Dietary Information:
- Gluten-Free (if using gluten-free Worcestershire sauce)
- Dairy-Free
- Nut-Free
- Soy-Free
Nutritional Facts (per serving, estimated):
- Calories: 350 kcal
- Protein: 25g
- Fat: 20g
- Carbohydrates: 22g
- Fiber: 4g
- Sugar: 5g
- Sodium: 700mg
Storage:
- Refrigeration: Store leftovers in an airtight container in the fridge for up to 4 days.
- Freezing: Freeze the soup in portions for up to 3 months. Allow it to cool completely before freezing.
- Reheating: Reheat in a pot over medium heat until warmed through, or in the microwave in 1-2 minute increments, stirring in between.
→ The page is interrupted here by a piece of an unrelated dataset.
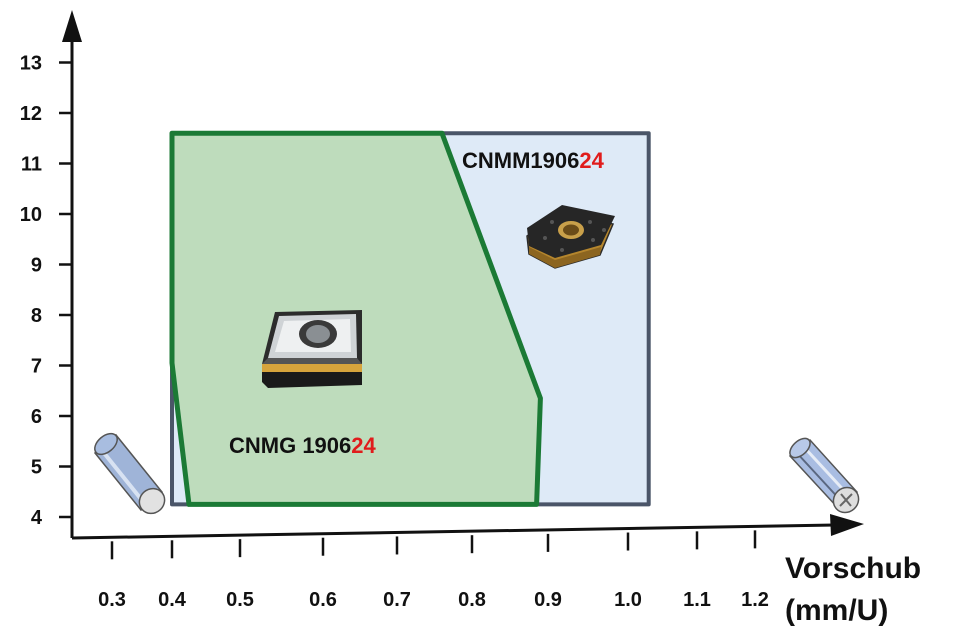  Describe the element at coordinates (290, 446) in the screenshot. I see `cnmg-label-base: CNMG 1906` at that location.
Why You’ll Love This Recipe:
- Tender, flavorful beef: The slow-cooked chuck roast melts in your mouth, packed with savory flavor.
- Nutritious and satisfying: Filled with a variety of vegetables and protein, this soup is both hearty and healthy.
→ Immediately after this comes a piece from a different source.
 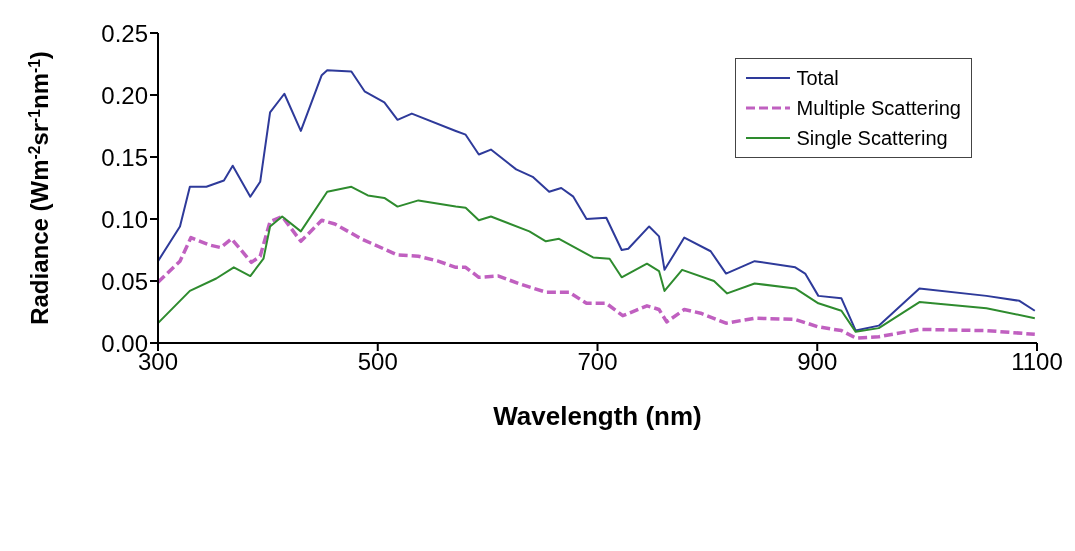 I want to click on x-tick-label: 900, so click(x=818, y=362).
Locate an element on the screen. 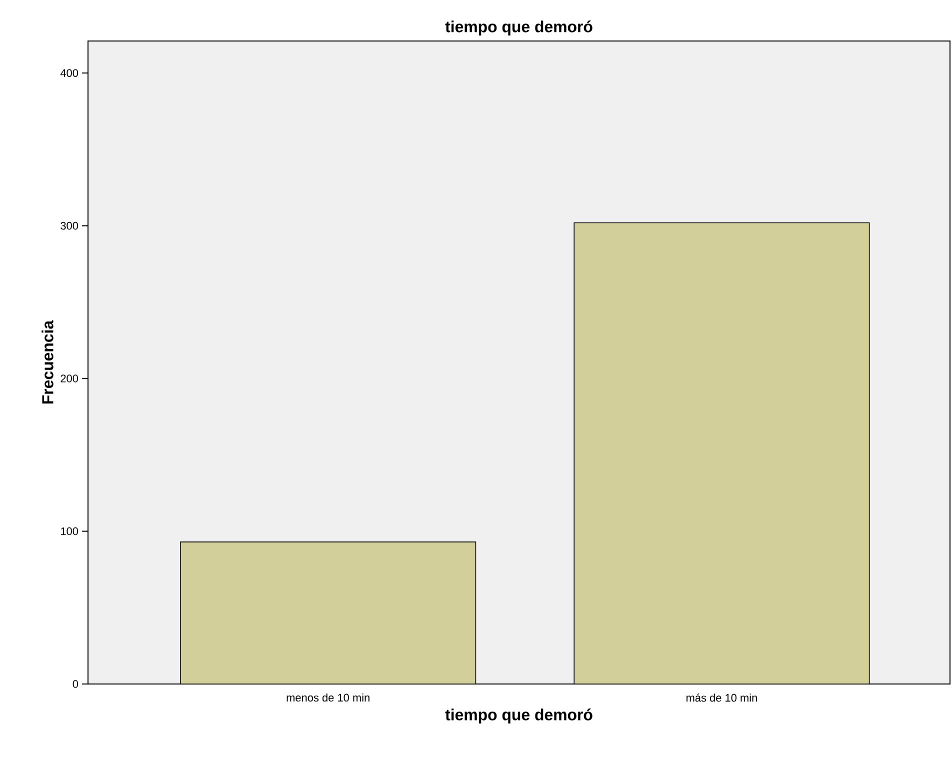  y-tick-label: 300 is located at coordinates (69, 226).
- Perfect for meal prep: This soup stores well and makes an excellent make-ahead meal for busy days.
- Versatile: Easily customize the vegetables to suit your taste or dietary needs.
- Comforting and warm: Ideal for a cozy family dinner or when you’re craving comfort food.
Conclusion:
This Hearty Beef Vegetable Soup is the ultimate comfort food, combining tender beef, wholesome vegetables, and a flavorful broth for a meal that’s both satisfying and nutritious. With its versatility and rich flavors, this soup is sure to become a family favorite, perfect for meal prep, chilly evenings, or feeding a crowd. Try it with your favorite sides and enjoy its warmth and deliciousness!
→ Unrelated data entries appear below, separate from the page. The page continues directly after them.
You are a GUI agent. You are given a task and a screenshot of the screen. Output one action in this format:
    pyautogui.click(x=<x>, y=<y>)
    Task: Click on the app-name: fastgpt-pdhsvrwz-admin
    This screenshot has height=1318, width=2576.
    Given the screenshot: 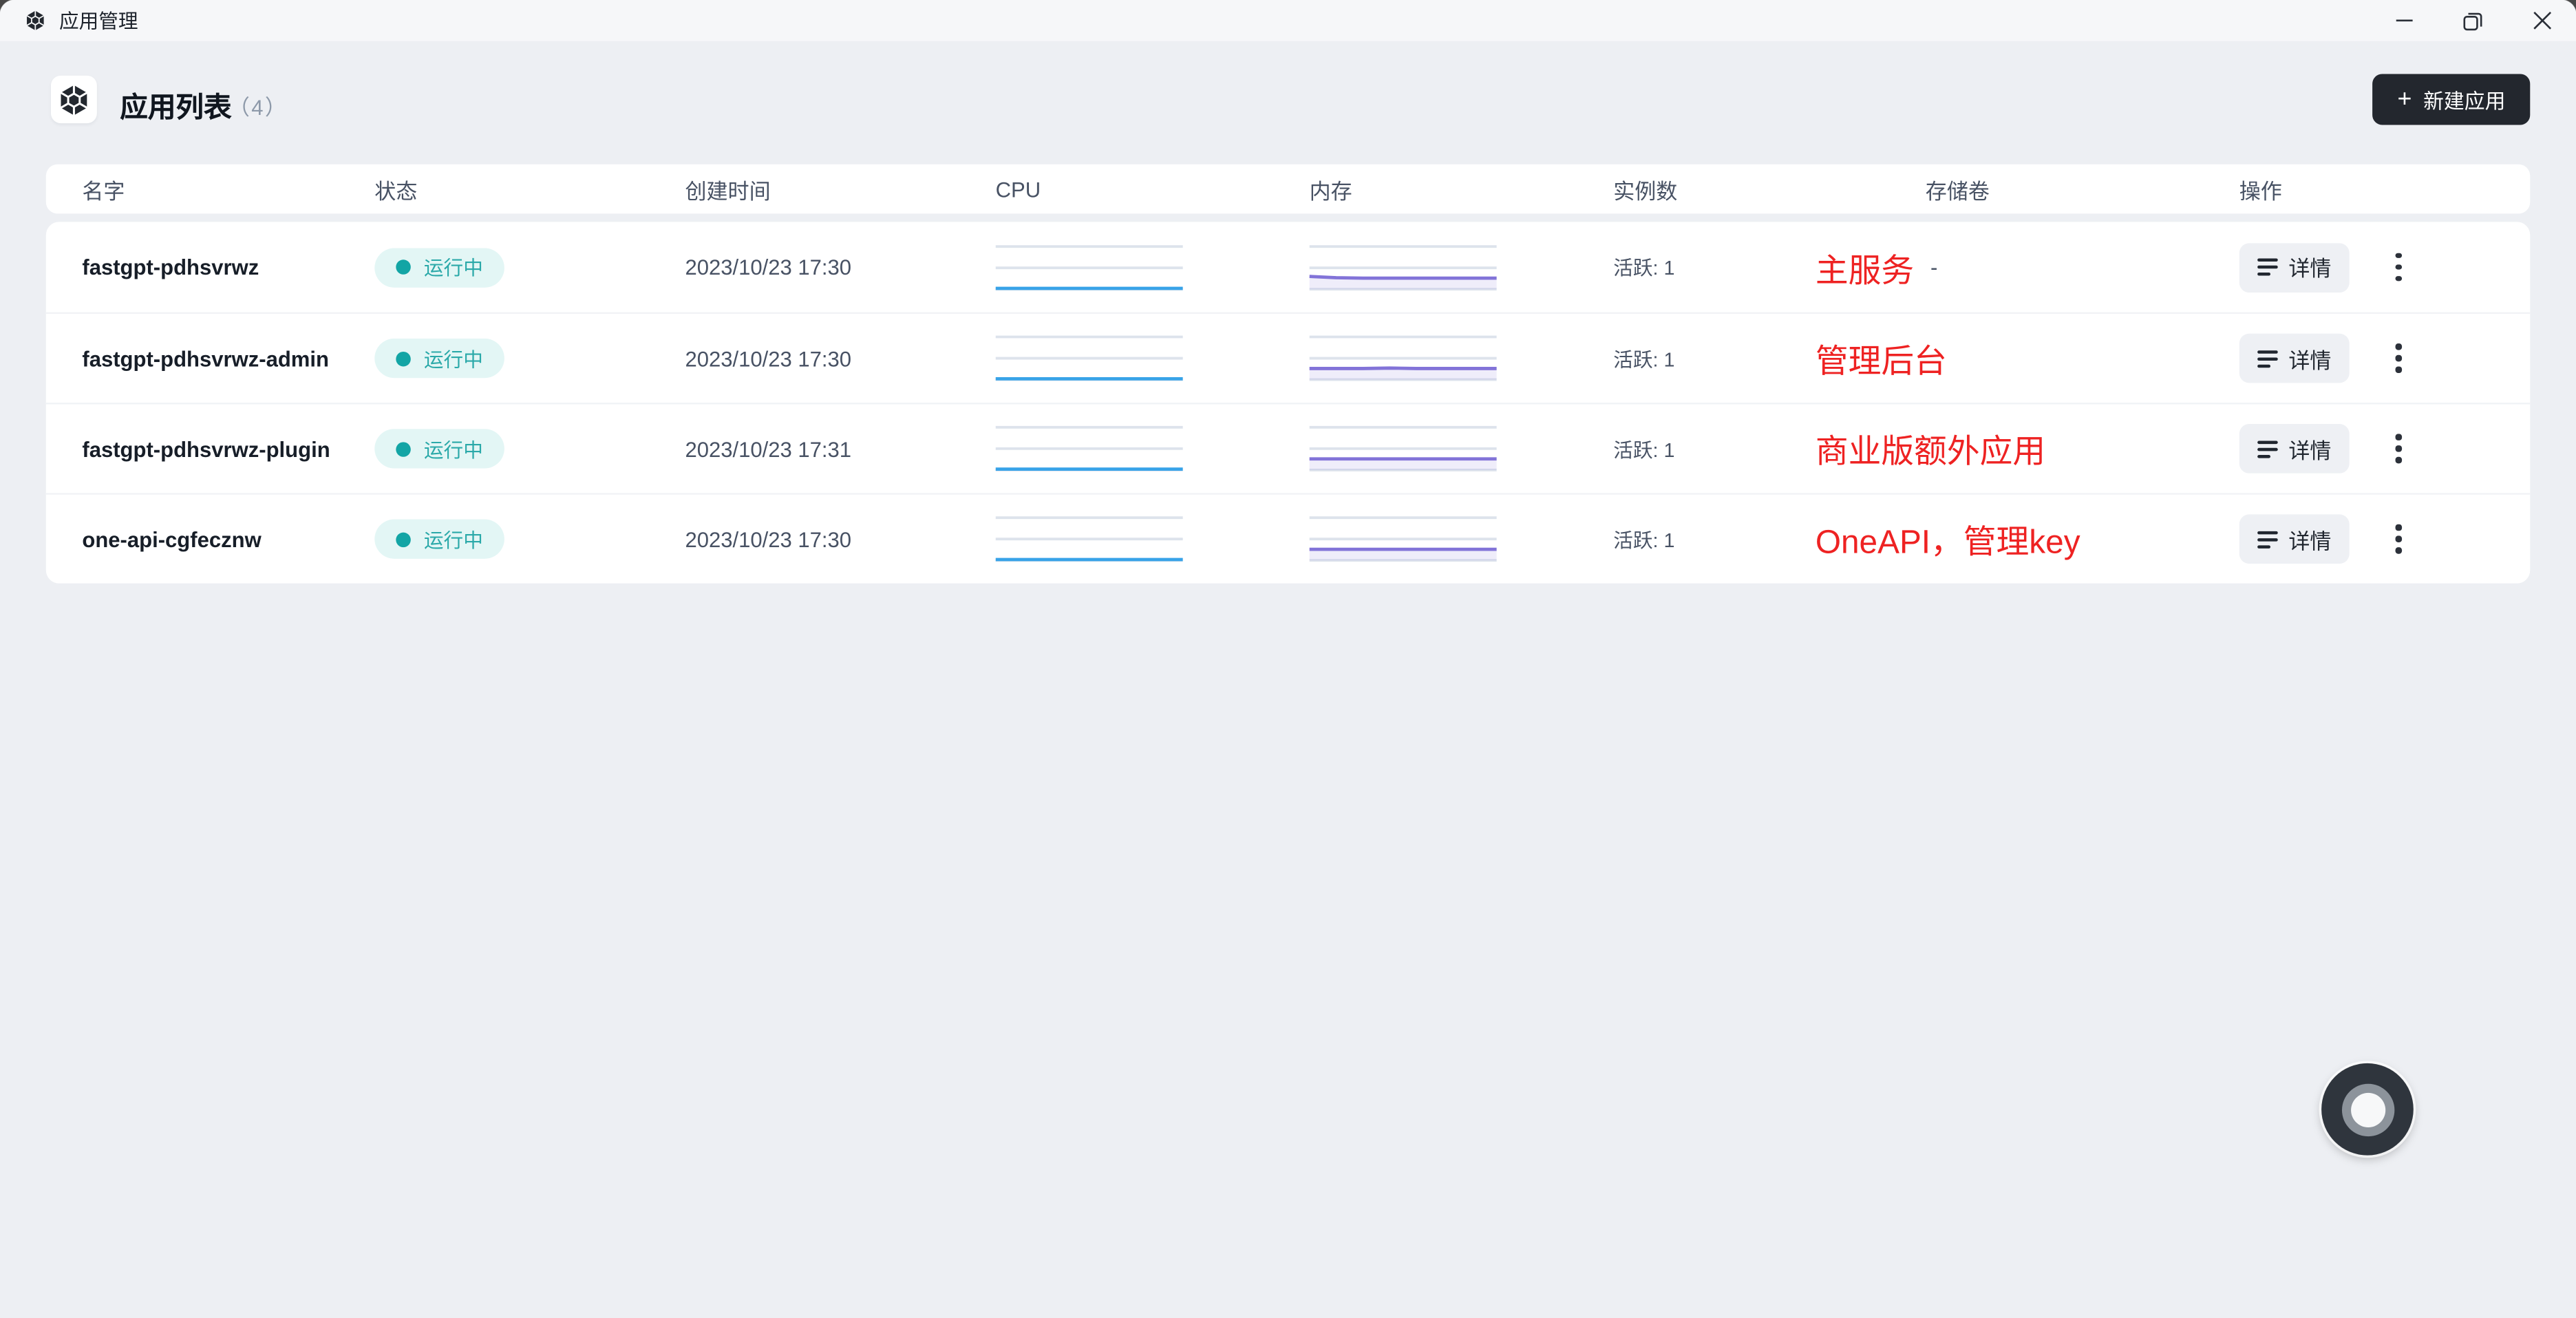 What is the action you would take?
    pyautogui.click(x=206, y=358)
Frequently Asked Questions (FAQs):
- Can I use a different cut of beef?
Yes, you can use other cuts like brisket or short ribs, but chuck roast is preferred for its tenderness when slow-cooked. - Can I cook this soup in a slow cooker?
Absolutely! After browning the beef and sautéing the vegetables, transfer everything to a slow cooker and cook on low for 6-8 hours or high for 4-5 hours. - Can I add other vegetables?
Yes, feel free to add or substitute vegetables like peas, zucchini, or corn to suit your preferences. - How can I thicken the soup?
For a thicker consistency, you can mash some of the potatoes or add a slurry of cornstarch and water. - Can I make this soup ahead of time?
Yes, this soup is even better the next day as the flavors develop. It stores well in the refrigerator or freezer for later use.